15 October 2005 | BlueGuild
A true-story war film that finds its mark
As the North African campaign of WWII drew to a close it became obvious that the Allies next move would be to invade Sicily. A deception was therefore needed to try to lure away some of the German defences. Inter-services "XX Committee" (XX for double-cross) members Lieutenant Commander Ewen Montagu, and Squadron Leader Sir Archibald Cholmondley hatched the then unheard of plan of planting a body in the sea off Spain where prevailing currents would surely carry it inshore to the Huelva region, known to be the territory of one of the Nazis' best Spanish agents. The body, dressed as a major in the Royal Marines and apparently killed in a plane crash, would be carrying supposedly top secret documents aimed at convincing any reader that the invasion target was not Sicily at all, but Greece.
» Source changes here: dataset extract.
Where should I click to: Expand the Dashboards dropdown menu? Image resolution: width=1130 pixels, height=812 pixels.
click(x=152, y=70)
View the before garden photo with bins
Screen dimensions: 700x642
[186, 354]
Montagu himself plays a cameo role in the film as an Air Marshall.
The leading role of Montagu is played by Clifton Webb, utterly credible as a British naval officer, while Robert Flemyng, who had himself served conspicuously in WWII and who was awarded the Military Cross and Order of The British Empire, takes on the role of his junior assistant, a composite role based partly on Cholmondley's real-life character and partly on Montagu's real-life assistant.Together they must procure a body that will pass a medical examination to determine the cause of death and they must also create a personality and a past life and history for this man.
This is a true-story that avoids battle scenes and big bangs. There are no special effects. It describes a war of stealth and cunning and the cat and mouse game of espionage. It is an atmospheric suspense thriller with Stephen Boyd very effective as the determined Axis agent, Patrick O'Reilly, sent in from Ireland to verify the existence and past life of this man who never was. While the soundtrack is one of Alan Rawsthorne's (The Cruel Sea) better scores, it is nevertheless immediately recognizable as being one of his haunting compositions, unfortunately sounding so much like all his others. It is ably directed by the great and sometimes under-rated Ronald Neame. It is beautifully filmed, as are all of former-cameraman Neame's pictures. The voice of Churchill is provided by the young Peter Sellers who, at that time in 1956, was establishing his versatility and making a name for himself in the BBC radio comedy, "The Goon Show".
20th Century Fox's DVD video and sound quality are excellent, as would be expected in the studio release of one of their own productions.
A worthy and entertaining addition to any WWII film collection and if it gives you an appetite for a more in-depth recounting of the true story, Ewan Montagu's 1953 book is still available in both the hardback and paperback editions.